• Exercise inputs:
______

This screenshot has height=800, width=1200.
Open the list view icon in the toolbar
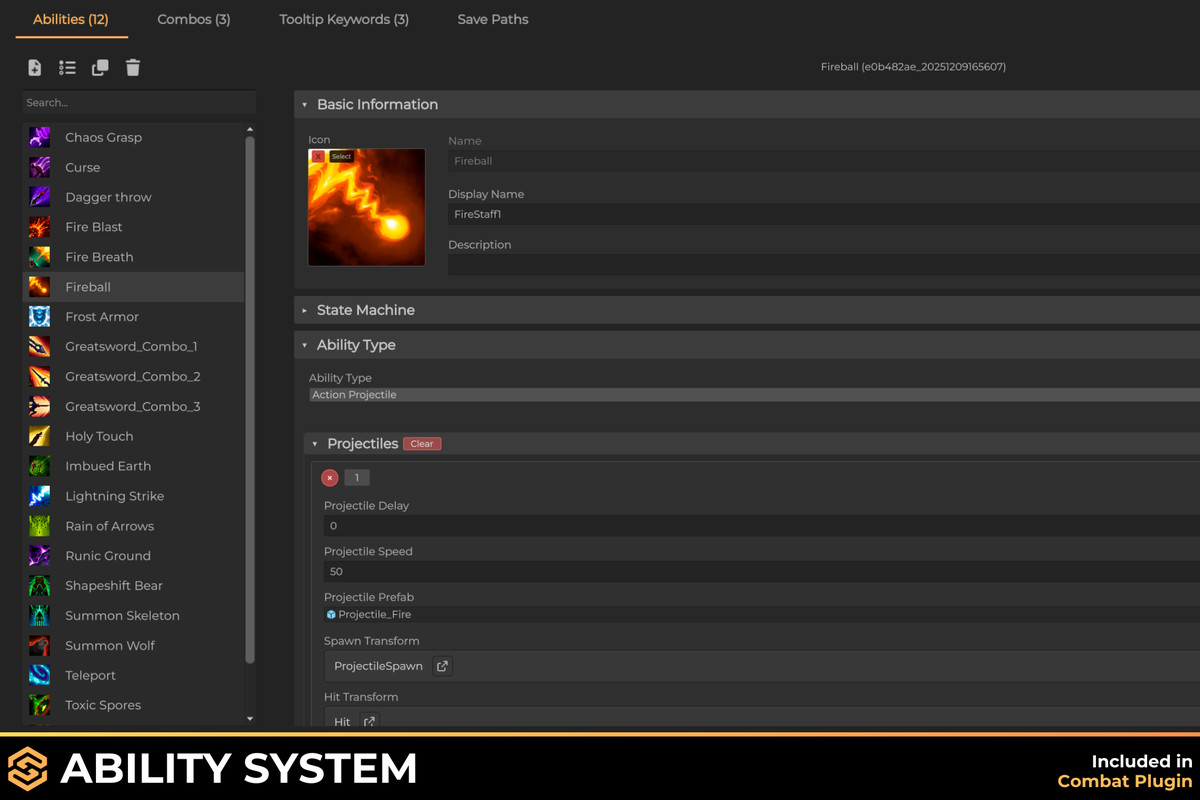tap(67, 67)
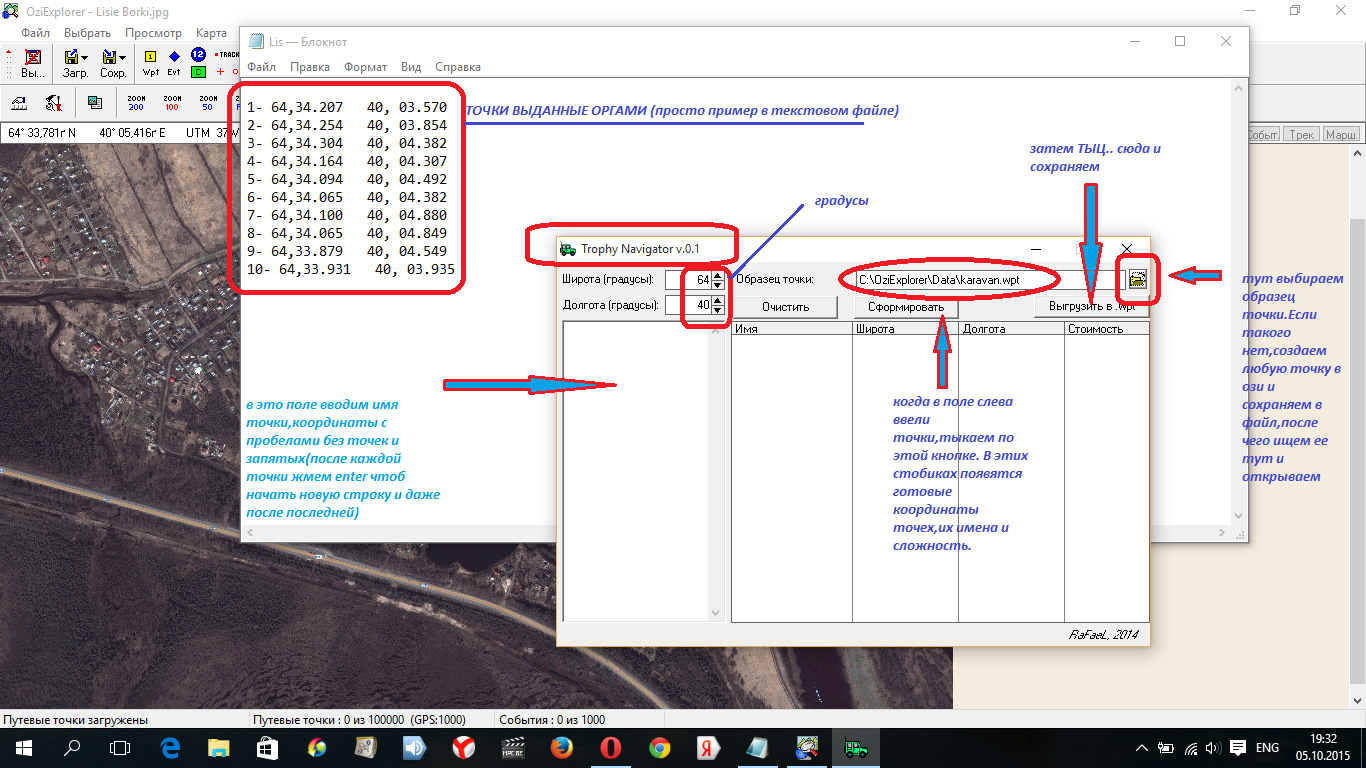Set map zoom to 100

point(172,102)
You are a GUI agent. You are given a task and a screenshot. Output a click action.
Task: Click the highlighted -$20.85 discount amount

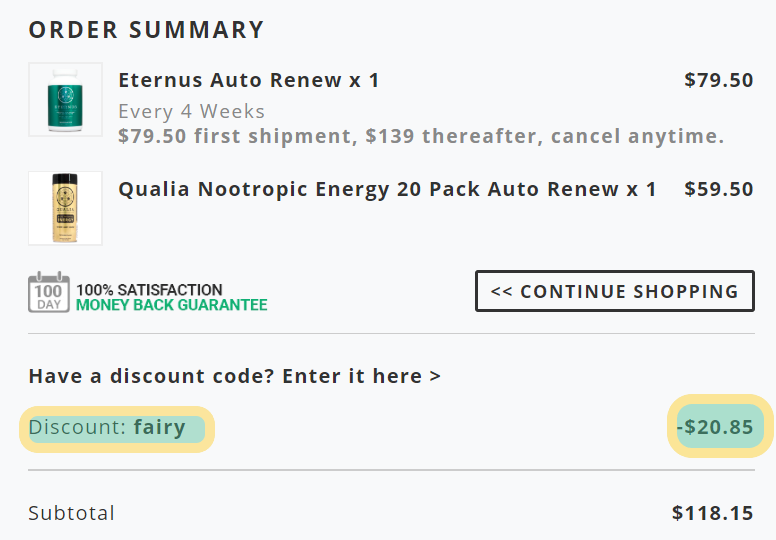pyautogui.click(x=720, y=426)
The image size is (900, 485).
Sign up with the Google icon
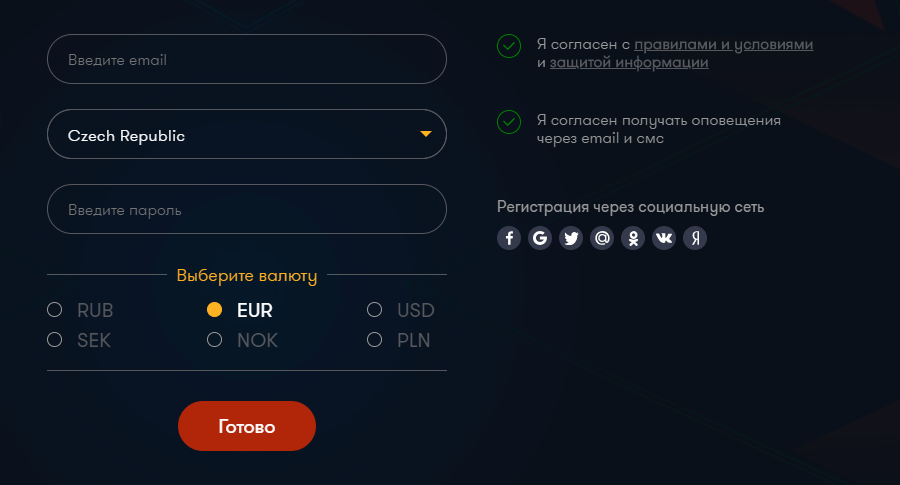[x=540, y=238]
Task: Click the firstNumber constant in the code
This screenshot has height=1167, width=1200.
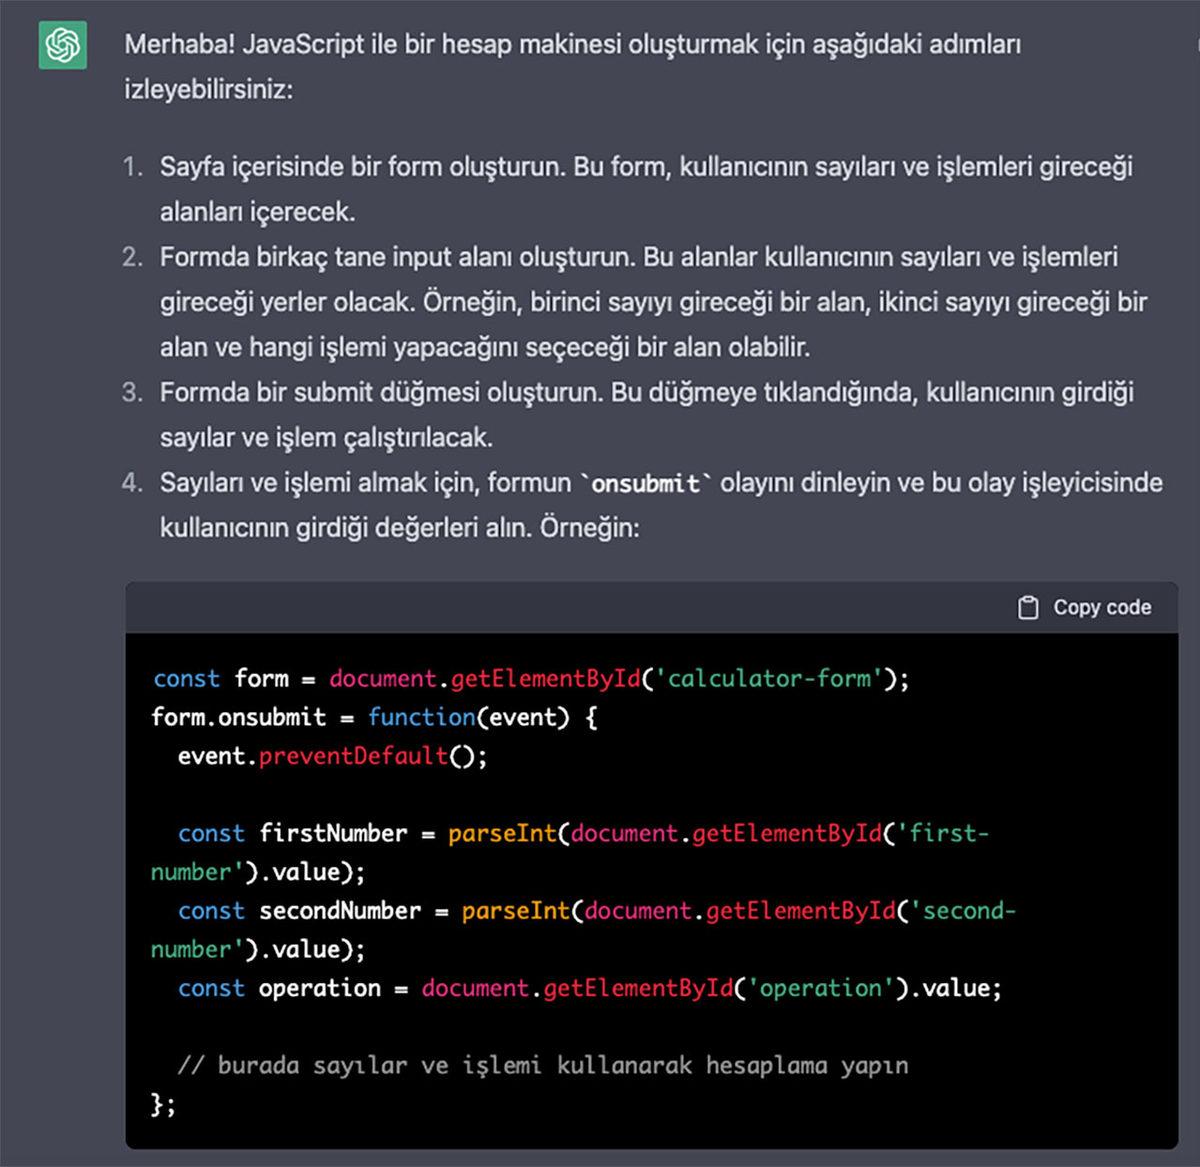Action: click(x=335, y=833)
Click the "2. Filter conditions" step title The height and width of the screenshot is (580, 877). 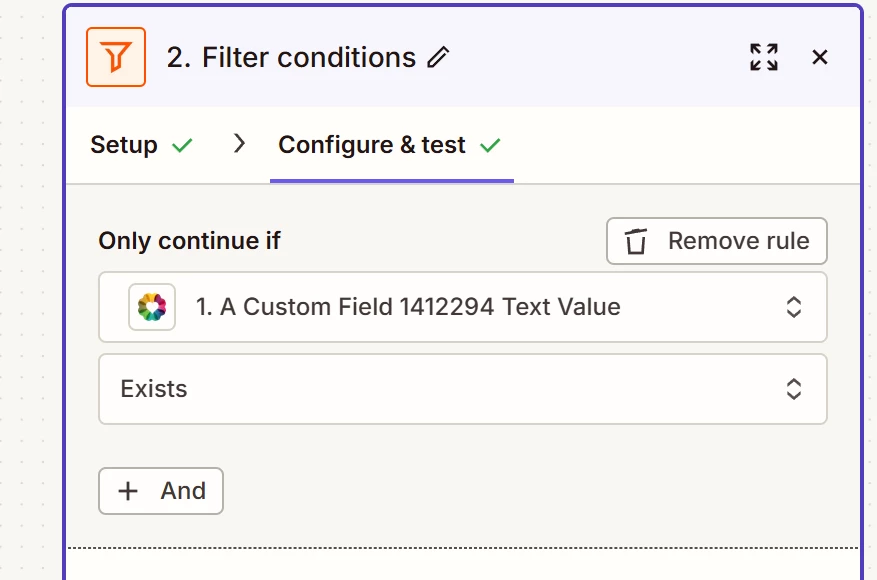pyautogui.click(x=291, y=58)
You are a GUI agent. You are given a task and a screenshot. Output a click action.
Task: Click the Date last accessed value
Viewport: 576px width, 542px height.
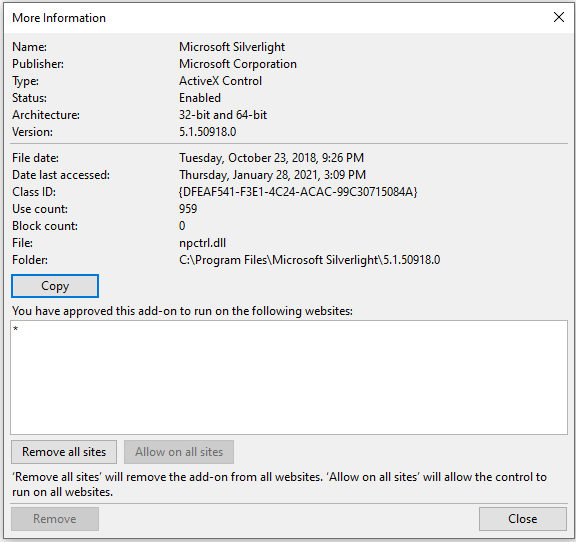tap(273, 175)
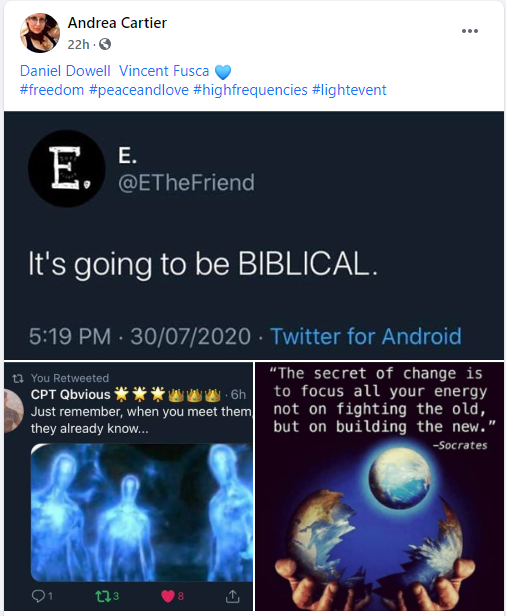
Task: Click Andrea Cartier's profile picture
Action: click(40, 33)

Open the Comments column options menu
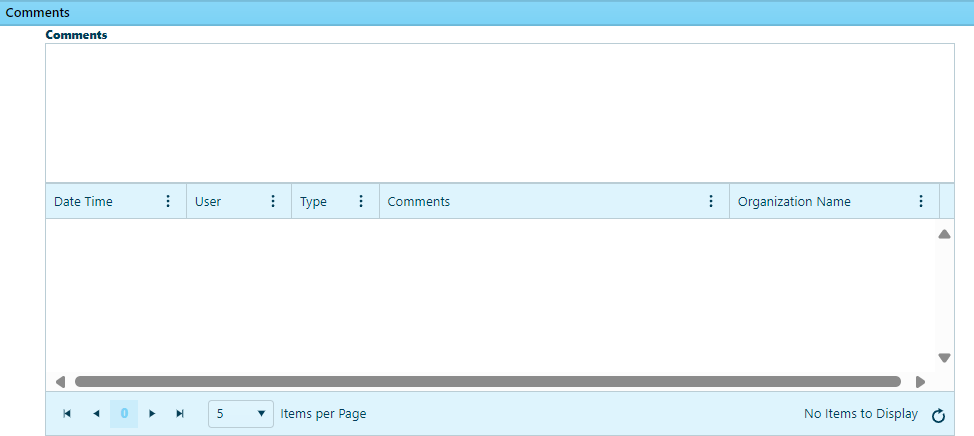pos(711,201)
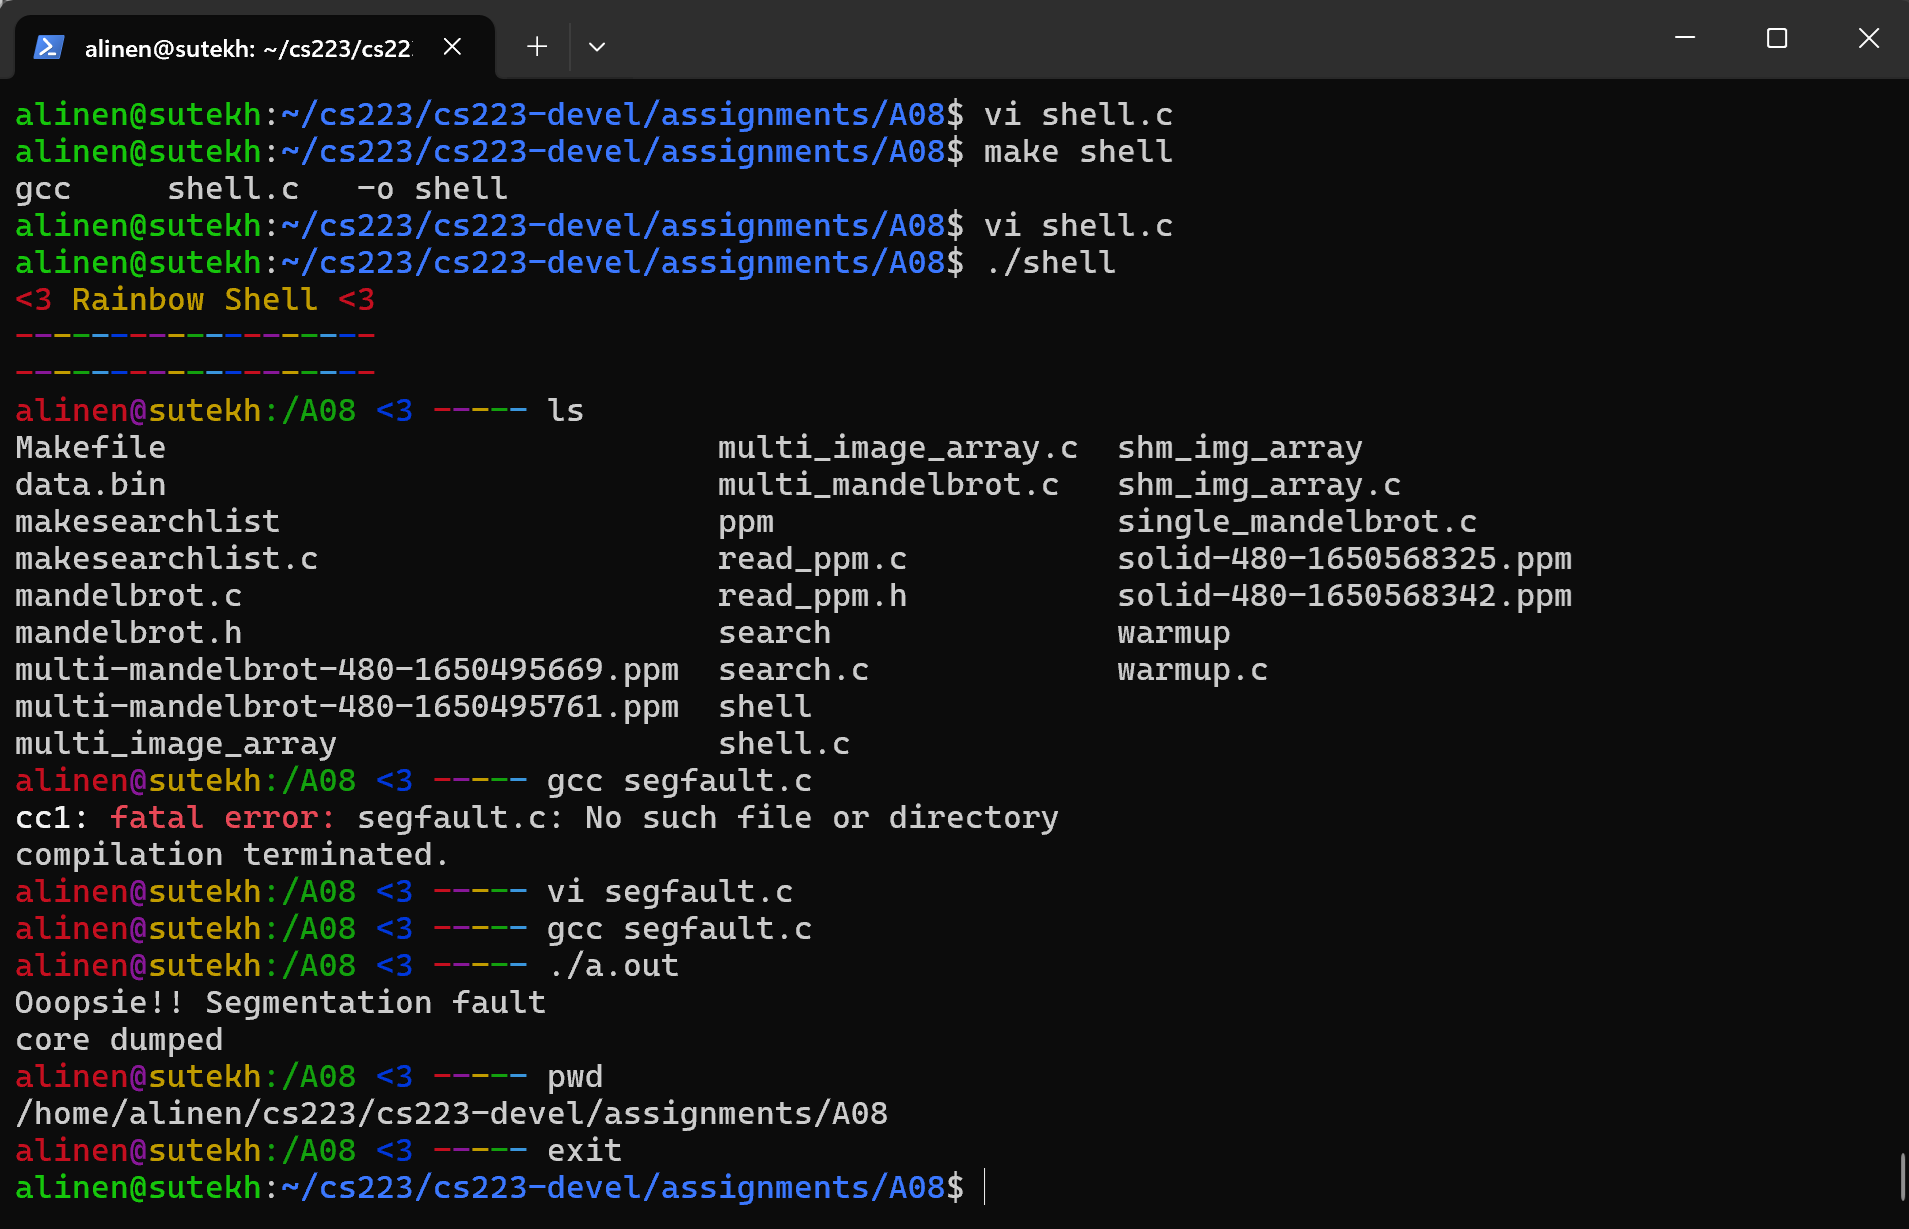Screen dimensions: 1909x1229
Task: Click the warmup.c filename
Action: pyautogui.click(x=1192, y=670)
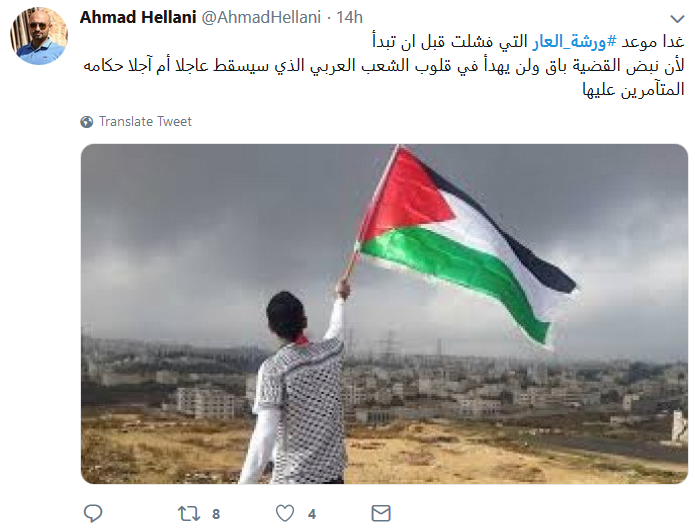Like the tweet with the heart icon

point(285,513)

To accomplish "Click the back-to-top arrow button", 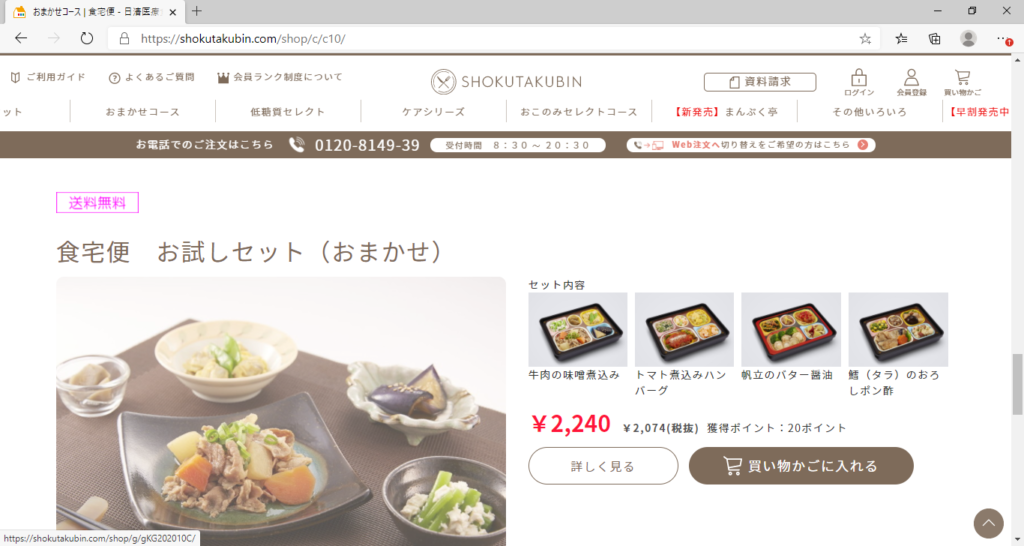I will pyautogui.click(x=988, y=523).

______

• Task brief: Pictures should not appear in the copy. Write out exactly the lines above from the first one through the line that contains "The image size is (900, 485).".

• Result for this task:
This screenshot has height=800, width=1200.
Open the list view icon in the toolbar
tap(67, 67)
Set map zoom to 100

point(172,102)
You are a GUI agent. You are given a task and a screenshot. Output a click action.
Task: Click the highlighted -$20.85 discount amount

pyautogui.click(x=720, y=426)
The image size is (900, 485).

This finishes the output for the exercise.